What is being asked: Write out the lines below word for word, omitting the pictures.

>> BEGIN Input for this task

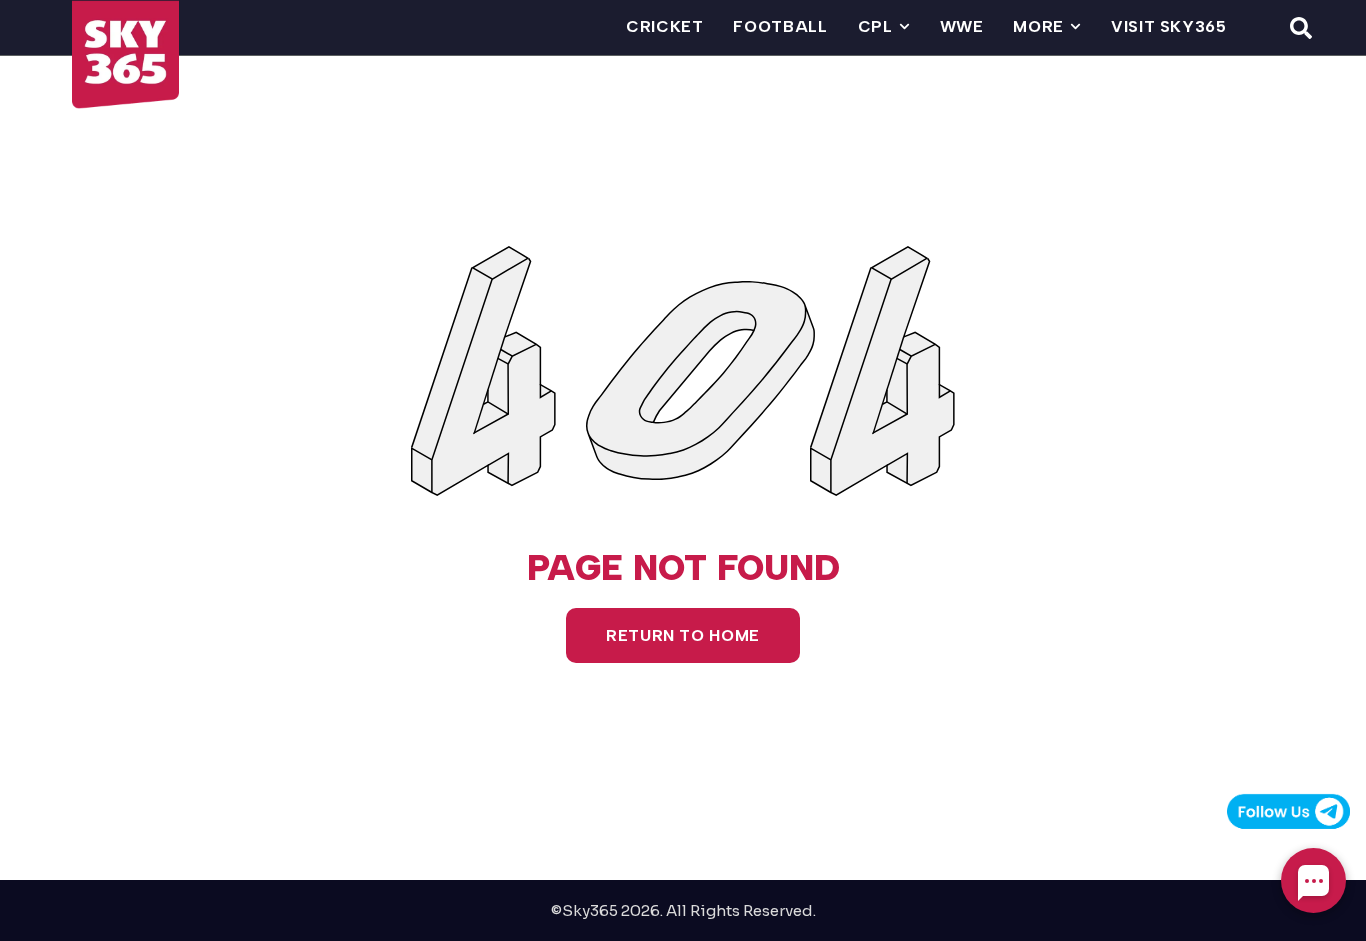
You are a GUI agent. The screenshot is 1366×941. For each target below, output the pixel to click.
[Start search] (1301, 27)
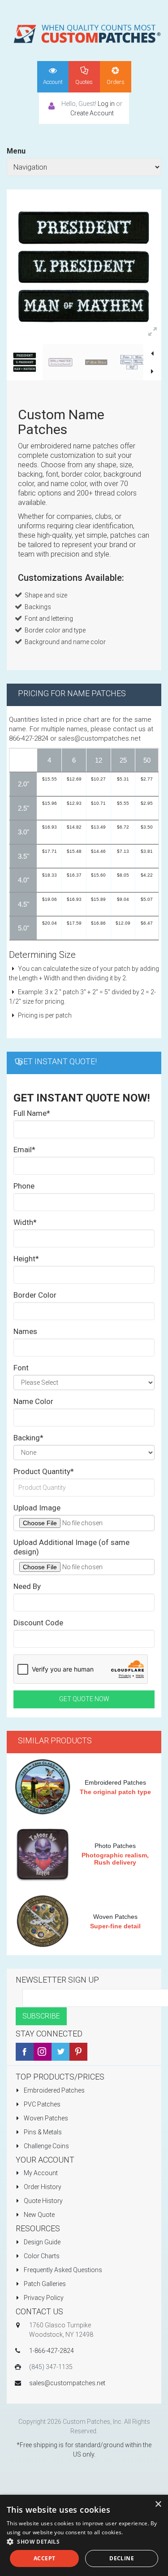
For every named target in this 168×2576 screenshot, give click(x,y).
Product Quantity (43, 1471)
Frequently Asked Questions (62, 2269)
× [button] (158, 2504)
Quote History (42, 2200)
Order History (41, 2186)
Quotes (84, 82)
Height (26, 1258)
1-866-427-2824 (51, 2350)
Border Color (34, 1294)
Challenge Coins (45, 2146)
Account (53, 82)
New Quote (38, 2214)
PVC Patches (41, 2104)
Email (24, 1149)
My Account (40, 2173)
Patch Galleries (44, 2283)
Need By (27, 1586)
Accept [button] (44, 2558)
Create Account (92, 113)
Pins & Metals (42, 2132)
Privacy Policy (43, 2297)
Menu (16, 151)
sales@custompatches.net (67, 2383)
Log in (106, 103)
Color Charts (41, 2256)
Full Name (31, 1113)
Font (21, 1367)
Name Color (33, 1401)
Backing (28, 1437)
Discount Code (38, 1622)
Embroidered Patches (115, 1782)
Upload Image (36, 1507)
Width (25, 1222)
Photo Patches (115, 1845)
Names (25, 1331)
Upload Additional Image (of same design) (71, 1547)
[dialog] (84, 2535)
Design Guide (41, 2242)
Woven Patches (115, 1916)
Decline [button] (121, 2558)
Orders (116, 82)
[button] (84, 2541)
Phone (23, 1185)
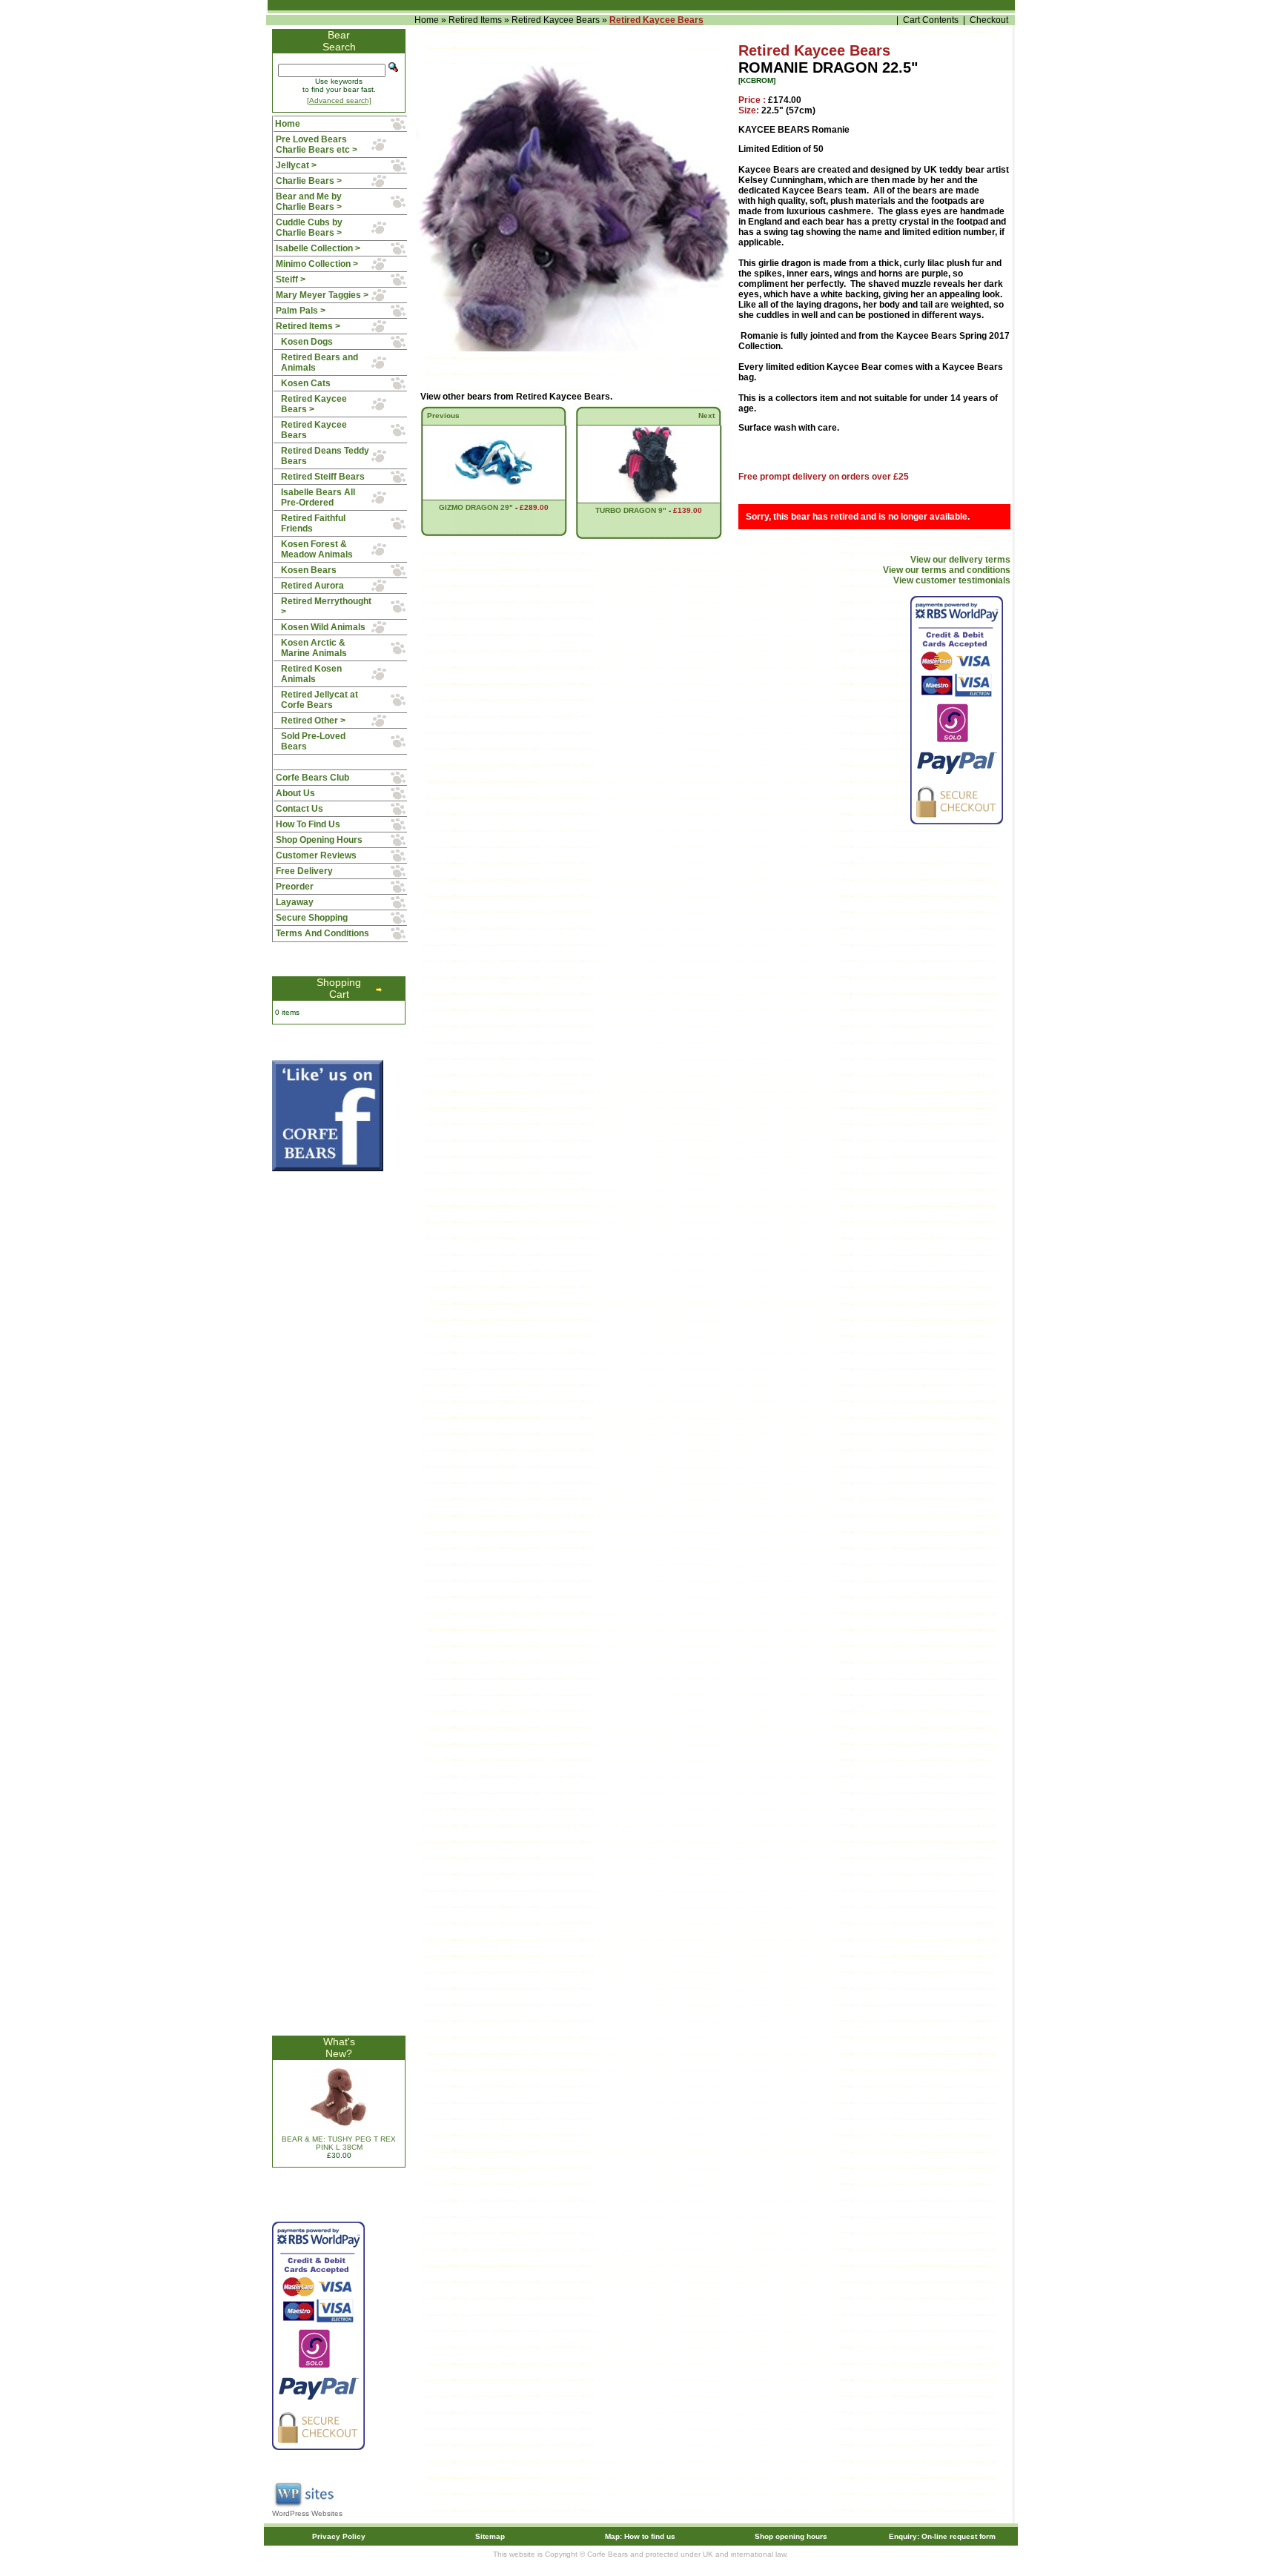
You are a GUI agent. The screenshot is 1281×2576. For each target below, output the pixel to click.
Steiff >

>> END Input for this task

Solution for this exercise:
You are a GUI agent. The screenshot is 1366×941. For each target below, output the pixel to click.
[Start search] (1301, 27)
For every named target in this 168×2576 screenshot, give click(x,y).
Product Quantity (43, 1471)
Frequently Asked Questions (62, 2269)
× [button] (158, 2504)
Quote History (42, 2200)
Order History (41, 2186)
Quotes (84, 82)
Height (26, 1258)
1-866-427-2824 (51, 2350)
Border Color (34, 1294)
Challenge Coins (45, 2146)
Account (53, 82)
New Quote (38, 2214)
PVC Patches (41, 2104)
Email (24, 1149)
My Account (40, 2173)
Patch Galleries (44, 2283)
Need By (27, 1586)
Accept [button] (44, 2558)
Create Account (92, 113)
Pins & Metals (42, 2132)
Privacy Policy (43, 2297)
Menu (16, 151)
sales@custompatches.net (67, 2383)
Log in (106, 103)
Color Charts (41, 2256)
Full Name (31, 1113)
Font (21, 1367)
Name Color (33, 1401)
Backing (28, 1437)
Discount Code (38, 1622)
Embroidered Patches (115, 1782)
Upload Image (36, 1507)
Width (25, 1222)
Photo Patches (115, 1845)
Names (25, 1331)
Upload Additional Image (of same design) (71, 1547)
[dialog] (84, 2535)
Design Guide (41, 2242)
Woven Patches (115, 1916)
Decline [button] (121, 2558)
Orders (116, 82)
[button] (84, 2541)
Phone (23, 1185)
You are a GUI agent. The screenshot is 1281×2576. For each target below, output the pixel to click.
Steiff >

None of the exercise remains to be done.